Instruction: Swap every "Instruction" in the material below for "Directive" and reproduce the rest unchanged.

Listing:
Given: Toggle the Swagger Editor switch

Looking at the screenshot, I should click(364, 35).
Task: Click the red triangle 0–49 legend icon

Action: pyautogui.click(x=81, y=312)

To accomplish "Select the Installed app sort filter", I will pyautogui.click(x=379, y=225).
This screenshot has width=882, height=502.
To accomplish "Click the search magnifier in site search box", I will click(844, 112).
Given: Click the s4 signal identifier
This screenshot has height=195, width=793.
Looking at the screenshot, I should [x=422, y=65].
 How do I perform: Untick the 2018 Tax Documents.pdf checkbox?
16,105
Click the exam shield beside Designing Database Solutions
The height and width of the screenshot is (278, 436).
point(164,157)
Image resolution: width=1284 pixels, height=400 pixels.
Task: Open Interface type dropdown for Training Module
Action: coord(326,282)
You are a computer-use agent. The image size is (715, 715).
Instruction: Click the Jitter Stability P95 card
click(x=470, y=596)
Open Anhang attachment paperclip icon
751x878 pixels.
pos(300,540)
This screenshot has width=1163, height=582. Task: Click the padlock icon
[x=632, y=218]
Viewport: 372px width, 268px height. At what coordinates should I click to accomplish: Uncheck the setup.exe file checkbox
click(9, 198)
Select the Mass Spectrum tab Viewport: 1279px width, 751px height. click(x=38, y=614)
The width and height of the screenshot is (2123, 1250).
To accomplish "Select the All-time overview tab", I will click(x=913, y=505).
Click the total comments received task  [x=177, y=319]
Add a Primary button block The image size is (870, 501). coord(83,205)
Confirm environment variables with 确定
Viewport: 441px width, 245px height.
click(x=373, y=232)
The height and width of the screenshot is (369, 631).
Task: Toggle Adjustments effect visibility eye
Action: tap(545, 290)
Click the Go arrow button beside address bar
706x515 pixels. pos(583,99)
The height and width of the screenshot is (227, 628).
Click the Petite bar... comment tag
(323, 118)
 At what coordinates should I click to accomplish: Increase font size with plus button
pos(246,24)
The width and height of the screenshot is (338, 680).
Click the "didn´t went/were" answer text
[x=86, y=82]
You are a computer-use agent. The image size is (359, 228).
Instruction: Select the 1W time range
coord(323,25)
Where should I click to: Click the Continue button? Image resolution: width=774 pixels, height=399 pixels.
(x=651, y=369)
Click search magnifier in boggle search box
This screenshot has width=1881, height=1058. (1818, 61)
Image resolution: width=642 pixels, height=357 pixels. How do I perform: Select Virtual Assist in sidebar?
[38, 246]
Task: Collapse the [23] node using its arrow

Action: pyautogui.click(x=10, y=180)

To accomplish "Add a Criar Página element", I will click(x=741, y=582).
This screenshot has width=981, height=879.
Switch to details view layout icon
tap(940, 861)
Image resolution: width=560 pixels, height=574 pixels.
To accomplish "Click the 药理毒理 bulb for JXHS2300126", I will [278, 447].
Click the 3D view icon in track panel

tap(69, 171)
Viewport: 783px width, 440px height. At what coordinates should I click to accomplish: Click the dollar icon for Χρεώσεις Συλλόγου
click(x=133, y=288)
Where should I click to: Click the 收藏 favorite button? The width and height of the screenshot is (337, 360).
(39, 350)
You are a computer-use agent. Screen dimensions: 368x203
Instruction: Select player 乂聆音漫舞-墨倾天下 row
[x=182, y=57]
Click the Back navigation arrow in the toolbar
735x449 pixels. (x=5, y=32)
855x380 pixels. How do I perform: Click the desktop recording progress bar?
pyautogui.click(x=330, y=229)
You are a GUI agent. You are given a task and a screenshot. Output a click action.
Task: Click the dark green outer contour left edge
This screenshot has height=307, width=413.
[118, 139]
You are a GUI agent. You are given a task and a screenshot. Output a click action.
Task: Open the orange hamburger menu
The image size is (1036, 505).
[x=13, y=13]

Solution to the exercise:
Given: Toggle the Swagger Editor switch

Looking at the screenshot, I should click(364, 35).
Task: Click the red triangle 0–49 legend icon

Action: pyautogui.click(x=81, y=312)

To accomplish "Select the Installed app sort filter", I will pyautogui.click(x=379, y=225).
This screenshot has width=882, height=502.
To accomplish "Click the search magnifier in site search box", I will click(844, 112).
Given: Click the s4 signal identifier
This screenshot has height=195, width=793.
Looking at the screenshot, I should [x=422, y=65].
 How do I perform: Untick the 2018 Tax Documents.pdf checkbox?
16,105
Click the exam shield beside Designing Database Solutions
The height and width of the screenshot is (278, 436).
point(164,157)
Image resolution: width=1284 pixels, height=400 pixels.
Task: Open Interface type dropdown for Training Module
Action: coord(326,282)
You are a computer-use agent. The image size is (715, 715).
Directive: Click the Jitter Stability P95 card
click(x=470, y=596)
Open Anhang attachment paperclip icon
751x878 pixels.
pos(300,540)
This screenshot has width=1163, height=582. Task: Click the padlock icon
[x=632, y=218]
Viewport: 372px width, 268px height. At what coordinates should I click to accomplish: Uncheck the setup.exe file checkbox
click(9, 198)
Select the Mass Spectrum tab Viewport: 1279px width, 751px height. click(x=38, y=614)
The width and height of the screenshot is (2123, 1250).
To accomplish "Select the All-time overview tab", I will click(x=913, y=505).
Click the total comments received task  [x=177, y=319]
Add a Primary button block The image size is (870, 501). coord(83,205)
Confirm environment variables with 确定
Viewport: 441px width, 245px height.
click(x=373, y=232)
The height and width of the screenshot is (369, 631).
Task: Toggle Adjustments effect visibility eye
Action: tap(545, 290)
Click the Go arrow button beside address bar
706x515 pixels. pos(583,99)
The height and width of the screenshot is (227, 628).
Click the Petite bar... comment tag
(323, 118)
 At what coordinates should I click to accomplish: Increase font size with plus button
pos(246,24)
The width and height of the screenshot is (338, 680).
Click the "didn´t went/were" answer text
[x=86, y=82]
You are a computer-use agent. The image size is (359, 228).
Directive: Select the 1W time range
coord(323,25)
Where should I click to: Click the Continue button? Image resolution: width=774 pixels, height=399 pixels.
(x=651, y=369)
Click search magnifier in boggle search box
This screenshot has width=1881, height=1058. (1818, 61)
Image resolution: width=642 pixels, height=357 pixels. How do I perform: Select Virtual Assist in sidebar?
[38, 246]
Task: Collapse the [23] node using its arrow

Action: pyautogui.click(x=10, y=180)

To accomplish "Add a Criar Página element", I will click(x=741, y=582).
This screenshot has width=981, height=879.
Switch to details view layout icon
tap(940, 861)
Image resolution: width=560 pixels, height=574 pixels.
To accomplish "Click the 药理毒理 bulb for JXHS2300126", I will [278, 447].
Click the 3D view icon in track panel

tap(69, 171)
Viewport: 783px width, 440px height. At what coordinates should I click to accomplish: Click the dollar icon for Χρεώσεις Συλλόγου
click(x=133, y=288)
Where should I click to: Click the 收藏 favorite button? The width and height of the screenshot is (337, 360).
(39, 350)
You are a computer-use agent. Screen dimensions: 368x203
Directive: Select player 乂聆音漫舞-墨倾天下 row
[x=182, y=57]
Click the Back navigation arrow in the toolbar
735x449 pixels. (x=5, y=32)
855x380 pixels. How do I perform: Click the desktop recording progress bar?
pyautogui.click(x=330, y=229)
You are a GUI agent. You are given a task and a screenshot. Output a click action.
Task: Click the dark green outer contour left edge
This screenshot has height=307, width=413.
[118, 139]
You are a GUI agent. You are given a task and a screenshot. Output a click action.
Task: Open the orange hamburger menu
The image size is (1036, 505).
[x=13, y=13]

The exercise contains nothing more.